What you need to do:
Please offset the coordinates in the answers by adding 97 to every number, and rewrite the stretch of records from the line containing "Open the Mail dropdown menu" through the end of the records, requests included.

........

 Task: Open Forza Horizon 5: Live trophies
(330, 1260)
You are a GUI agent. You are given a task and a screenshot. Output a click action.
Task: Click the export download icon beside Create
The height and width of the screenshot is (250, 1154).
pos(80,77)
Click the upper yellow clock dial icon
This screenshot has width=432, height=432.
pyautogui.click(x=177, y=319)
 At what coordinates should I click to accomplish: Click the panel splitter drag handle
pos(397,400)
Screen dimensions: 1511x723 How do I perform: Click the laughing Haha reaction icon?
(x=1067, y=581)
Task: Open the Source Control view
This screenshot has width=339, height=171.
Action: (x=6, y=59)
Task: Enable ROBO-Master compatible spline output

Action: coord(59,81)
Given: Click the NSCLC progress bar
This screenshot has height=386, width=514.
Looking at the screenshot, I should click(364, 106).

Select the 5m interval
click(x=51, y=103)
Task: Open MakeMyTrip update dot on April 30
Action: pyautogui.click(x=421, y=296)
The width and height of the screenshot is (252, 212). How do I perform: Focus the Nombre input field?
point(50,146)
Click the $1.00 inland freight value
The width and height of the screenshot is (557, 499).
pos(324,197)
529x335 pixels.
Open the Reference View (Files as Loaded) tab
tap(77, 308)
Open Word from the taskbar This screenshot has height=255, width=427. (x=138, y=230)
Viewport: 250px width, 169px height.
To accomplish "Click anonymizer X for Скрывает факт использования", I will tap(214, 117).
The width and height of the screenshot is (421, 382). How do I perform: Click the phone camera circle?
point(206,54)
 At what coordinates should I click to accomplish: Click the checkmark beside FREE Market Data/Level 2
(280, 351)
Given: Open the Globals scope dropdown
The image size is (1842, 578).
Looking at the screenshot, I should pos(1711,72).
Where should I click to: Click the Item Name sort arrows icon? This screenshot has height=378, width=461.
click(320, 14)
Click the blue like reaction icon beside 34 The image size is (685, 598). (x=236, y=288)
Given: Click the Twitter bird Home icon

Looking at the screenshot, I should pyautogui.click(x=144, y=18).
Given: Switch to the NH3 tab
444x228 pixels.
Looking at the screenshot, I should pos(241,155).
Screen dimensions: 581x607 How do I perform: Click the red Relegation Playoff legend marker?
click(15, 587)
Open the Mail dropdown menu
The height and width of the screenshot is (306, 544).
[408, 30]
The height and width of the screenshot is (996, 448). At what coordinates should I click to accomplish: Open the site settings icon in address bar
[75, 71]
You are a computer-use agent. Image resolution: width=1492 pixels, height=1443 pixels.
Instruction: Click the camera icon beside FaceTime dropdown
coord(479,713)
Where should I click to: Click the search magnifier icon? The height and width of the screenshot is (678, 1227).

........

Solution to the exercise:
Open the Mail dropdown menu
The height and width of the screenshot is (306, 544).
[505, 127]
The height and width of the screenshot is (996, 448). At what coordinates should I click to accomplish: Open the site settings icon in address bar
[172, 168]
You are a computer-use agent. Image resolution: width=1492 pixels, height=1443 pixels.
Instruction: Click the camera icon beside FaceTime dropdown
coord(576,810)
Where should I click to: Click the search magnifier icon? The height and width of the screenshot is (678, 1227).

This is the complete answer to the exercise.